Turkish Eggs (Çilbir) are a surprisingly simple and flavourful breakfast. In 10 minutes you can have a satsifying dish on the table – herby, garlicky yogurt topped with creamy quick-scrambled eggs rich with butter and sprinkled with a touch of peppery zing. Add your favourite flatbread or toast and you’ve got a filling breakfast or lunch to make your taste buds happy.
This month for our Eat the World recipe challenge we head to exotic, colourful Turkey, considered the bridge between Europe and Asia. With one foot in each of those continents it is an intriguing mix of the vastly differing cultures of East and West. Modern meets ancient. Cosmopolitan meets mystery. Culture meets gastronomy.
Turkish cuisine is considered one of the major world cuisines, right up there with French, Chinese, and Italian. The vast diversity, agricultural richness, and Turkey’s central location along historical spice routes combine to produce a food culture that is rich and complex. Six centuries of Ottoman rule, as well as influences from all its neighbours, have provided a huge range of gastronomic variety. Fresh vegetables and fruits, rice and bulgur, legumes, bread, yogurt, lamb, fish, spices, nuts, oils, tea, and coffee are an important part of Turkish food culture. In fact, Turks are the highest per capita consumers of tea and bread in the world! (An average of 7 pounds of tea leaves per person are used per year and 440 pounds of bread per person are consumed each year!)

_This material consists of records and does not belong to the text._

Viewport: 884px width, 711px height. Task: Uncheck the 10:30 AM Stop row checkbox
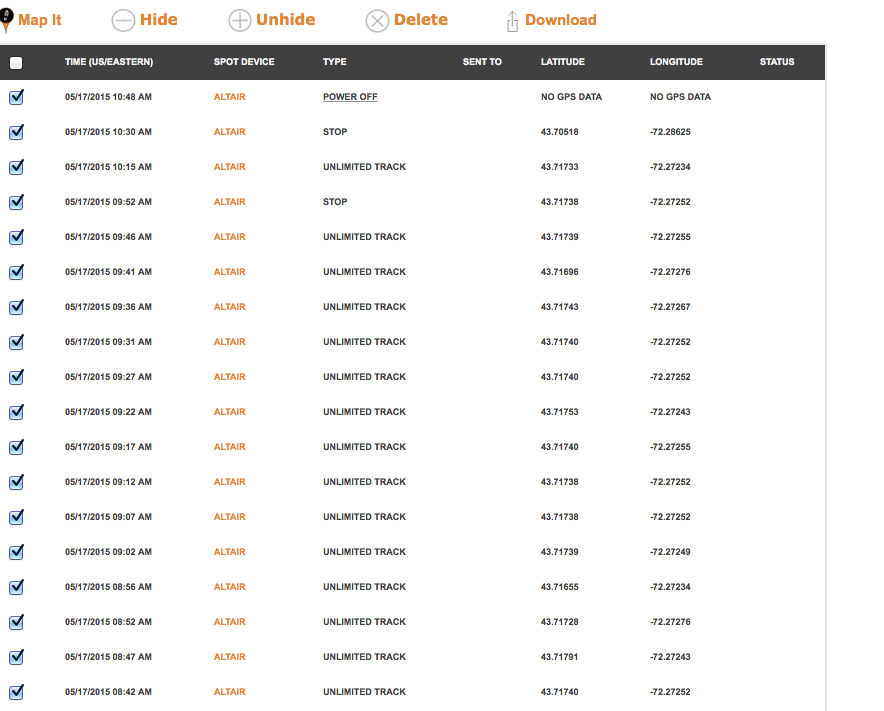16,132
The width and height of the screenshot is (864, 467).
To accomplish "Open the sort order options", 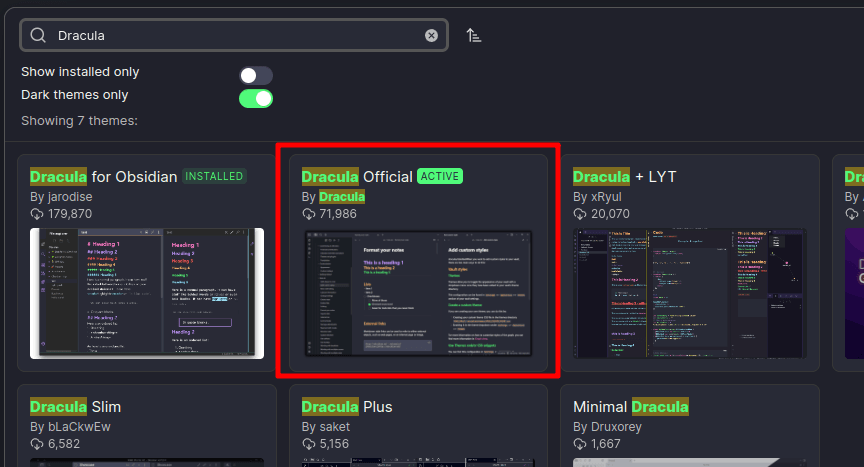I will (x=474, y=35).
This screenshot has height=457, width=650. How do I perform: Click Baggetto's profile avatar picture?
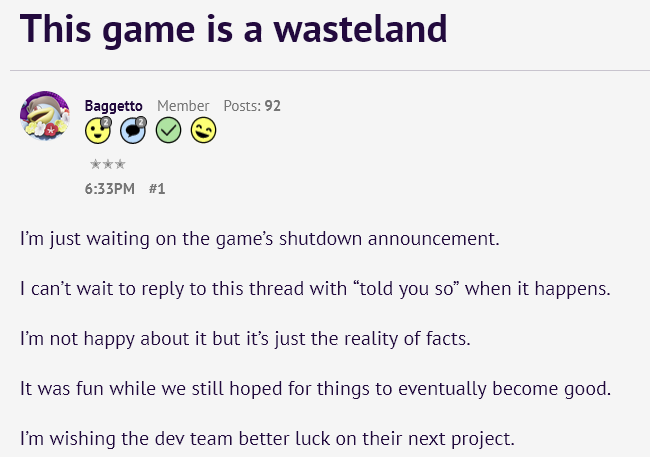pos(45,117)
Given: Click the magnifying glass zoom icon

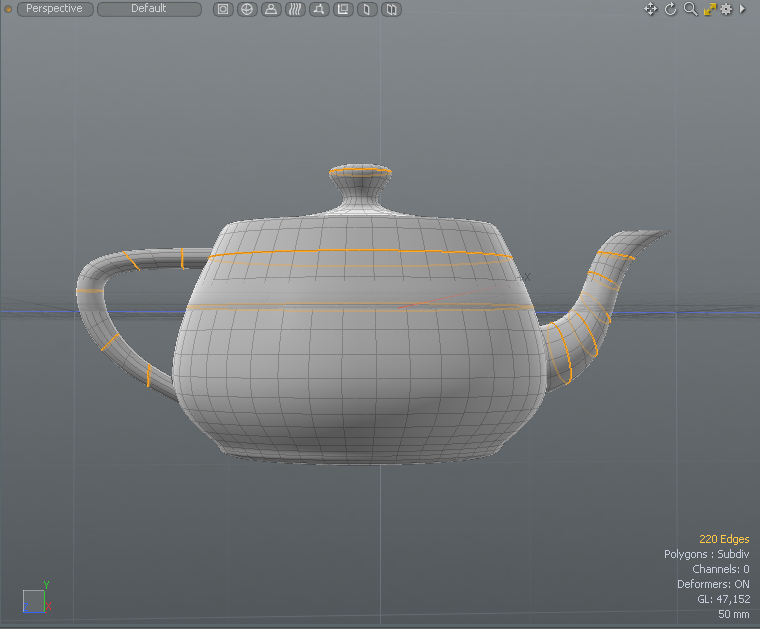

Breakfast (kahvaltı, meaning ‘before coffee’) is a popular meal, an elaborate ritual, in Turkey, especially on weekends. Friends and families come together to socialize and share in a vast array of dishes, visiting and eating over many hours. Tea is the main drink of choice with Turkish breakfast, and some type of bread is always served.
I love the idea of those kinds of breakfasts, and was drawn to the simple dish of Turkish eggs in a garlicky yogurt, called Çilbir.
Wow. Utterly flavourful. Divine.
I first came across the recipe for these Turkish Eggs in one of my cookbooks (‘Turkish Flavours, Recipes from a Seaside Café’ by Sevtap Yüce). She lists a simple recipe of eggs lightly scrambled in plenty of butter and stirred into a garlicky yogurt, then scooped up and eaten with flatbreads. I made the dish her way and we were hooked. However when I did more online research, I found that the eggs in Çilbir are more often poached, the yogurt also contains fresh herbs, and the butter is combined with Aleppo pepper and made into a separate sauce to drizzle over them. Well, that isn’t quite so simple any more.
And I’m all about simple for breakfast.
Poached eggs are delicious, but not always quick or foolproof. So I’ve stuck with the easy way that Sevtap Yüce quick-scrambles the eggs in lots of butter, omitting the need for a separate butter sauce, and I added a few fresh herbs to the garlicky yogurt (those are optional, it’s still delicious without them, too). I simply sprinkled the Aleppo pepper over the finished eggs (you can substitute paprika and a pinch of chili flakes) and drizzled on a little more melted butter. We’ve been eating our Turkish eggs with toasted home-made gluten-free buckwheat bread, but your favourite flatbread or pita bread would be great, too.
This is one satisfying and flavour-loaded breakfast or light lunch dish. Serve it with a few cured black olives and chunks of tomato for a Turkish touch, and have a big pot of strong black tea on the side.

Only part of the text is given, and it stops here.